Maintenant, le membre gît à côté du corps sans vie, et moi, je suis face à ce massacre, alors qu'elle reste à genoux, la mâchoire ouverte, la langue pendante, et l'air hagard.

Mais le temps ne va pas s'arrêter, ça c'est clair. Je flanque un coup de pied à Élisabeth. Je veux qu'on se bouge. Même si je suis fragile là, et que je me sens incapable de faire ça. J'en ai pas envie. Je rêve que le monde s'éteigne et qu'on me sorte de cet enfer, mais ça n'arrive jamais.

Dans le silence, on fait rouler le cadavre sur le béton pour l'emballer dans les toiles. Ensuite, on le ficelle comme un saucisson. Puis, on frotte le sol avec de l'eau claire – et c'est ridicule. En plus, ça nous prend du temps, celui-là même que je vois s'étioler à grande vitesse. J'ai peur que le soleil pointe le bout de son nez, que la nuit s'éteigne, et que tout soit vu et dévoilé.

Maintenant, on se rince comme on peut dans l'évier, histoire de recouvrer une allure humaine. Ensuite, on rassemble ce qui traîne encore dans l'atelier, on emballe tout dans des sacs et des cartons. Il faut tout vider. Faire disparaître David et Élisabeth.

Quand tout, en apparence, a l'air propre, elle baragouine :
— Si y avait eu un mixeur, on l'aurait foutu dedans... et balancé dans les canalisations.

Cette idée, ça fait dix fois qu'elle m'en parle, et ça fait dix fois que je la trouve impensable. Et puis quoi encore, transformer un être humain en milkshake ! Vraiment, j'aimerais que le temps s'inverse, qu'on revienne à avant, et lui dire : viens, on s'en fiche, finalement, de ces satanés tableaux, t'auras qu'à en peindre d'autres ! Mais le voyage temporel, ça n'existe toujours pas. Alors, à défaut de charpiller David, chacun attrape un côté du paquet et le soulève – et bon dieu, que les gens peuvent être lourds quand ils ne sont plus que de la matière.

En vrai, il faut du courage pour tourner la poignée de la porte et franchir le palier, ensuite taper sur le bouton d'appel de l'ascenseur et s'y engouffrer avec un corps sur les épaules. Oui, il faut du courage, pourtant j'en ai même pas. À ce moment-là, je suis absent, je fais ça mécaniquement, je ne suis même pas sûr de pouvoir anticiper le moindre de mes gestes. Mais je suis la partition à l'aveugle. Mon esprit s'embourbe. Il ne rationalise plus, la question du bien et du mal est si lointaine. Il ne s'agit plus de morale, de toute façon, mais de survie.

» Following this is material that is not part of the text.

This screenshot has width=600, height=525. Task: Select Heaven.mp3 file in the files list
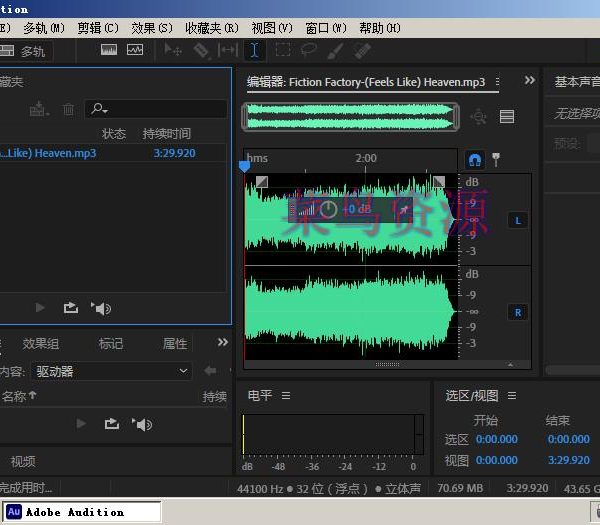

Quand tu as fait un tel doigt d'honneur à la morale, t'as plus qu'à essayer de garder la tête hors de l'eau. Mais, heureusement, les artistes sont des lève-tard. On ne croise personne, et on arrive à la voiture sans difficulté pour balancer David dans la benne. Ensuite, on enchaîne les allers-retours, transportant un à un les cartons, les sacs, et tout ce qui encombrait l'atelier. Une fois vide, Élisabeth part subtiliser une bouteille de javel dans le local d'entretien et la renverse sur le sol. J'imagine que c'est le maximum qu'on pouvait faire, et j'imagine aussi qu'on sera très vite grillés.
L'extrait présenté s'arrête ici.